Welcome to the Friday Commentary. In this series every Friday experts will shine a light on the digital industry. Where are we heading, what is going on and how should we approach this as decision makers? This Friday we look at a hugely important element in digital marketing: your team. Expedia’s Jose Truchado is an expert in the field.

Digital-Marketing-teams-fast-evolving-digital-world

I have the best team in the world…

I know this is a bold statement and I stand 100% behind it. I think my team is the best one I could have and I think every manager that has been working with their current team for more than a year should say the same thing about their own teams, otherwise they are not doing a good job as managers.

We are working in a Digital Marketing era when the pace of change is accelerating so rapidly that some brands have trouble keeping up with these changes because they, or their teams, are not flexible enough. This is facilitating the surge of creative start-ups that fill the gaps that brands create in the market because of their lack of capacity to adapt.  What they all have in common is their speed, flexibility and capacity of adaptation.

We’ve all seen very promising projects become hugely popular in no time, to only be forgotten in a matter of months (MySpace), or big brands being overtaken by companies that didn’t even exist a few months prior to their sudden success.

How does this affect Online Marketing teams?

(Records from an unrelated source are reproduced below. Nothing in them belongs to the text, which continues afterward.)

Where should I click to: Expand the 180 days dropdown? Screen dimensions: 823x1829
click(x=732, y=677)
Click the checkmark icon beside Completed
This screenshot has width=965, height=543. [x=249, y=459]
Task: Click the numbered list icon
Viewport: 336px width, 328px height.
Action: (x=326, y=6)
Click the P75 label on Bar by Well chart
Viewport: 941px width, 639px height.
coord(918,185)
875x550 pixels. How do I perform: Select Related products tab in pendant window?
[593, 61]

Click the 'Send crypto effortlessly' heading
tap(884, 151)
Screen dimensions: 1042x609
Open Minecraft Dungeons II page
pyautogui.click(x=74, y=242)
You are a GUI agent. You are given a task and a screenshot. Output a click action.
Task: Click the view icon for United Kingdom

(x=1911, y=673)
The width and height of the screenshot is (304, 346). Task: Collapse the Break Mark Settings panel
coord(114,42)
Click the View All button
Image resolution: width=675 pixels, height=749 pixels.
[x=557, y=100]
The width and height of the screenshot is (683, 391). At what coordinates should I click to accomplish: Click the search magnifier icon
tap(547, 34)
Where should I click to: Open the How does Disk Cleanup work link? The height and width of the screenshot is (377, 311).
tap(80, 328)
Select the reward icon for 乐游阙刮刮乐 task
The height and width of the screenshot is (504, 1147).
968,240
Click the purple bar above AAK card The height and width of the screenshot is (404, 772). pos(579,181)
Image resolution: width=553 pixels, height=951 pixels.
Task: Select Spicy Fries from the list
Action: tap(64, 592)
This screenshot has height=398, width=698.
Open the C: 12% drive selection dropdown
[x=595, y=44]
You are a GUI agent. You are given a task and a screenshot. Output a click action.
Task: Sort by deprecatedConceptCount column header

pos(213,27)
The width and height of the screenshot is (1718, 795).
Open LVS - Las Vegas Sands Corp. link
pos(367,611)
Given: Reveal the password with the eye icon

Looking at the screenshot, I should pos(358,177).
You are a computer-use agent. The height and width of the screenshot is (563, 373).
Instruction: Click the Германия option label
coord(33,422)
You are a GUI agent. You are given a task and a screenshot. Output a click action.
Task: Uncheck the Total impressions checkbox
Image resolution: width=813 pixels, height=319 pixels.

I have been a manager for most of my professional life. Even before I started in the digital industry back in 1997, I always believed in the professional development of the people I managed. Although you’d think that so many years of managing people would give me the skills to do my job with ease, I can say that my job is now more challenging than ever. This is not because of the nature of my role but because the fast pace of changes in the industry require equally fast adaptable new skill-sets from me as a manager in order to get the best of my team.

I recently mentioned in Linkdex new SEO Now 2014 Ebook that:

“SEO has evolved into a lot more than just optimization, meta tags and link-building. Now  it’s much more complicated, much more exciting.  It’s about understanding people, what they need and what they are looking for.”

But that’s only one side of the coin, as a manager of an Online Marketing team a big part of my work is about (to quote myself):

[Tweet ““Understanding my team, what they need and what they are looking for””]

Using my previously learned management techniques nowadays is like using a typewriter to write a document:  It would be old-fashioned, painful and counter-productive, cutting and pasting would take me hours and the results would be a mess.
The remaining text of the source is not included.